═══ Input for this task ═══

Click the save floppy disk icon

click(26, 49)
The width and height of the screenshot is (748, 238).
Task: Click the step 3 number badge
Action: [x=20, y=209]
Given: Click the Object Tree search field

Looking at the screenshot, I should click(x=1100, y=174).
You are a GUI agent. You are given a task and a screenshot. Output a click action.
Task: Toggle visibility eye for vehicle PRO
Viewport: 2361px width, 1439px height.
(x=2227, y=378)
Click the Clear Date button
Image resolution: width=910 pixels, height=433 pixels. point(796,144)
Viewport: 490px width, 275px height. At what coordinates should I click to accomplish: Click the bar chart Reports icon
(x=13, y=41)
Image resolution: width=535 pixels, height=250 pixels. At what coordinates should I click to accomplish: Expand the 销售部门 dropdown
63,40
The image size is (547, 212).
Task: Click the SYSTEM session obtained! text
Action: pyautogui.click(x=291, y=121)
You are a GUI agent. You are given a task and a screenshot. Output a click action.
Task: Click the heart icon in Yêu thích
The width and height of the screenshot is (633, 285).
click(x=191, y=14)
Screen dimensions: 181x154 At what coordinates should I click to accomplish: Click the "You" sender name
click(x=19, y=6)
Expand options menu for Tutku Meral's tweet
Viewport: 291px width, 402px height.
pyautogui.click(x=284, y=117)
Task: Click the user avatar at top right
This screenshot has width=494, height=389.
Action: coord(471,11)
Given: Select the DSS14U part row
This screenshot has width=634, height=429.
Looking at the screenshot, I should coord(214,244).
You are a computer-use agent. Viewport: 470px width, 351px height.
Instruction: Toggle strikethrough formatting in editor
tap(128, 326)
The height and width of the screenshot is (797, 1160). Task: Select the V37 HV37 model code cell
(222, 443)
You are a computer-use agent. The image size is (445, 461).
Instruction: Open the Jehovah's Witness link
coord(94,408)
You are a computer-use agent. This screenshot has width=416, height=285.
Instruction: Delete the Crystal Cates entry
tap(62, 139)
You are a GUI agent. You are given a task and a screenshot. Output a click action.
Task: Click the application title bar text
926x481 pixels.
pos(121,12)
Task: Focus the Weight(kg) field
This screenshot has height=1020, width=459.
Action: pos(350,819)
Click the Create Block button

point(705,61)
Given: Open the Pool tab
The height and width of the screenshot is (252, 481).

═══

__Set problem__
Please repeat every line above word for word, changing nothing.

__Exercise answer__
Click the save floppy disk icon

click(26, 49)
The width and height of the screenshot is (748, 238).
Task: Click the step 3 number badge
Action: [x=20, y=209]
Given: Click the Object Tree search field

Looking at the screenshot, I should click(x=1100, y=174).
You are a GUI agent. You are given a task and a screenshot. Output a click action.
Task: Toggle visibility eye for vehicle PRO
Viewport: 2361px width, 1439px height.
(x=2227, y=378)
Click the Clear Date button
Image resolution: width=910 pixels, height=433 pixels. point(796,144)
Viewport: 490px width, 275px height. At what coordinates should I click to accomplish: Click the bar chart Reports icon
(x=13, y=41)
Image resolution: width=535 pixels, height=250 pixels. At what coordinates should I click to accomplish: Expand the 销售部门 dropdown
63,40
The image size is (547, 212).
Task: Click the SYSTEM session obtained! text
Action: pyautogui.click(x=291, y=121)
You are a GUI agent. You are given a task and a screenshot. Output a click action.
Task: Click the heart icon in Yêu thích
The width and height of the screenshot is (633, 285).
click(x=191, y=14)
Screen dimensions: 181x154 At what coordinates should I click to accomplish: Click the "You" sender name
click(x=19, y=6)
Expand options menu for Tutku Meral's tweet
Viewport: 291px width, 402px height.
pyautogui.click(x=284, y=117)
Task: Click the user avatar at top right
This screenshot has width=494, height=389.
Action: coord(471,11)
Given: Select the DSS14U part row
This screenshot has width=634, height=429.
Looking at the screenshot, I should coord(214,244).
You are a computer-use agent. Viewport: 470px width, 351px height.
Instruction: Toggle strikethrough formatting in editor
tap(128, 326)
The height and width of the screenshot is (797, 1160). Task: Select the V37 HV37 model code cell
(222, 443)
You are a computer-use agent. The image size is (445, 461).
Instruction: Open the Jehovah's Witness link
coord(94,408)
You are a computer-use agent. This screenshot has width=416, height=285.
Instruction: Delete the Crystal Cates entry
tap(62, 139)
You are a GUI agent. You are given a task and a screenshot. Output a click action.
Task: Click the application title bar text
926x481 pixels.
pos(121,12)
Task: Focus the Weight(kg) field
This screenshot has height=1020, width=459.
Action: pos(350,819)
Click the Create Block button

point(705,61)
Given: Open the Pool tab
The height and width of the screenshot is (252, 481).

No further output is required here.